Ben Labaschin [00:27:25]: Know, what I would do. I mean, not what I would do. One interesting idea that comes to my mind that doesn't mean it's the right thing to do is, you know, it depends on what the goal is for the agent. Right. One thing I found in the research or in a lot of people's experiences, if you have many different agents focused on different things and they're really good at one thing, then you have a central planner or maybe a few central planners. It tends to get better results for what you're at. We're trying to get out versus if you have one in this case agent that's containing all the information for all the conversations, that starts to become difficult. So if you can split up that context and say, oh, this topic is for this agent, this topic is for this agent, this nuance is for this agent.
Ben Labaschin [00:28:07]: And then now suddenly it's just good at that. One aspect feeds up to the central planner, which then feeds out to the user.
Adam Becker [00:28:14]: Right. And then you, those. So perhaps like you might even store those memories separately for you by different agents. So you can have like one giant vector store, but it's really kind of partitioned into subspaces.
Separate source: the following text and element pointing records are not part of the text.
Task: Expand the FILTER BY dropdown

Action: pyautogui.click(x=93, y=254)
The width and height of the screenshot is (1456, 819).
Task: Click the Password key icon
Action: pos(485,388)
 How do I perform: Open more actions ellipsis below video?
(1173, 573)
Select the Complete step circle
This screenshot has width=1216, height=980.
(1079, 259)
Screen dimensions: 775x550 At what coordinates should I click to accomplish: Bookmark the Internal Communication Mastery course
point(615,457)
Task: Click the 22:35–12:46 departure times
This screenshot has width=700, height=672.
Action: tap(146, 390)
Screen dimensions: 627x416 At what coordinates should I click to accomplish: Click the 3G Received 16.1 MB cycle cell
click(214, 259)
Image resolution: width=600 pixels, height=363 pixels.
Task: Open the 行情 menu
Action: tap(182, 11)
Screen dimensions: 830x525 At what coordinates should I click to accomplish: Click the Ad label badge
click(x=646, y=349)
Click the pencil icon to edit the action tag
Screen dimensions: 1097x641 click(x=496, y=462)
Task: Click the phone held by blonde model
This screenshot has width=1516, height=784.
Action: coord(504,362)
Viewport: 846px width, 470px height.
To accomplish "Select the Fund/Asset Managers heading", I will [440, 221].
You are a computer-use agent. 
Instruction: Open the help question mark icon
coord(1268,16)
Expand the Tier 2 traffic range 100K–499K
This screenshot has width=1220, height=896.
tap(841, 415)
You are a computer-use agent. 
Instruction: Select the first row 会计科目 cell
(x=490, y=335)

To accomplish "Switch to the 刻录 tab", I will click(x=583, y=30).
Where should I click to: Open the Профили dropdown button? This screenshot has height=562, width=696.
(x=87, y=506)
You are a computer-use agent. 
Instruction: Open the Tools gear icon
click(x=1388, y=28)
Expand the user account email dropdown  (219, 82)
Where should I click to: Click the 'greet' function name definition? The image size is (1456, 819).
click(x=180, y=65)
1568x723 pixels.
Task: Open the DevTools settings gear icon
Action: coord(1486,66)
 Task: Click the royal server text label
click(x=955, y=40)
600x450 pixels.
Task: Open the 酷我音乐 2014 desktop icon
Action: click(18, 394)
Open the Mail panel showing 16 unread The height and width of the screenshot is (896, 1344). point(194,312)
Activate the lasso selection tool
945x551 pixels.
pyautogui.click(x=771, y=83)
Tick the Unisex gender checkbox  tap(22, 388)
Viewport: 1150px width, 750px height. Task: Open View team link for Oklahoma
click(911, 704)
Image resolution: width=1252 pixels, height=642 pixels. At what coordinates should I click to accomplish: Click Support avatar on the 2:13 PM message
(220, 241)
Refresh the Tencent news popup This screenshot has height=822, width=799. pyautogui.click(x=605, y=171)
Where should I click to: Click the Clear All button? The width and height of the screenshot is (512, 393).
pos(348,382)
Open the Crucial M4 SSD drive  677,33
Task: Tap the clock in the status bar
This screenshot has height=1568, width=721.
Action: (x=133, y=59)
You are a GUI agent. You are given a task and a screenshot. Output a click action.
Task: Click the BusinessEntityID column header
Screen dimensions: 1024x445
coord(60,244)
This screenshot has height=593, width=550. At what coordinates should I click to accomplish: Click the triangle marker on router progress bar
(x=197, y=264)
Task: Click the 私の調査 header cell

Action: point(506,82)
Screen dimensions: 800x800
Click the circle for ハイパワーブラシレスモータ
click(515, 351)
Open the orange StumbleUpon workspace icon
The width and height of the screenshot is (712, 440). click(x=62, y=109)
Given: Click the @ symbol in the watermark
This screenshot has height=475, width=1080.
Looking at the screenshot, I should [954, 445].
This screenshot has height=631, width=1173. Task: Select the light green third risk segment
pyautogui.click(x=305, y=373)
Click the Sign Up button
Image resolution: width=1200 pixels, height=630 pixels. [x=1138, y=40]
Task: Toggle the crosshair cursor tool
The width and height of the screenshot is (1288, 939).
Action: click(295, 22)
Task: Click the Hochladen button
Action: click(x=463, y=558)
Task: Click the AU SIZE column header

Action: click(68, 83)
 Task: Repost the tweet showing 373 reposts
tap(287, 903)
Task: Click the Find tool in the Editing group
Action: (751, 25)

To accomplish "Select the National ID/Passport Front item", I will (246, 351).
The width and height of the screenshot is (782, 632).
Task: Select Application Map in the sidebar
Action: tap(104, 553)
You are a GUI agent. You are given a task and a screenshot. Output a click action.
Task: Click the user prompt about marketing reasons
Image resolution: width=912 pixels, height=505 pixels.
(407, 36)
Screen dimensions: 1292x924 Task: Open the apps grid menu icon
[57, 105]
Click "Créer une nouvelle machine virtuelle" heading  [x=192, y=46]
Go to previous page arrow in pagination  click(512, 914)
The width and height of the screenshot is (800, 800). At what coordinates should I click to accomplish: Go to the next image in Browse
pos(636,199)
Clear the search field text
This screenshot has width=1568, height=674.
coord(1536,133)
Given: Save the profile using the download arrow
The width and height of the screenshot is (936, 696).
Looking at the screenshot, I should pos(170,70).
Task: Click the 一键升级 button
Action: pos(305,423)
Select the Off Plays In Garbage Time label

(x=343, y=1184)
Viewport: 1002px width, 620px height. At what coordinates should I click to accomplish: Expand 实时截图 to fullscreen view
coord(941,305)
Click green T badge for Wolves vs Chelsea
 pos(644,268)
Ben Labaschin [00:28:26]: That's exactly what I'm thinking. You partition that, the data and the memory based on context and then the trigger, the central agent basically says, oh, this topic go to this agent. This topic go to this agent. Because the memories go there. And then you still have to do that kind of compression and storage. But it's only stored relative to its sort of, you might have even think of it, of its relative latent space or of its local maximum or something.
Adam Becker [00:28:51]: I'll try it out and let you know. I'll keep you posted on how this works.
Ben Labaschin [00:28:54]: Yeah, it'd be really cool to hear.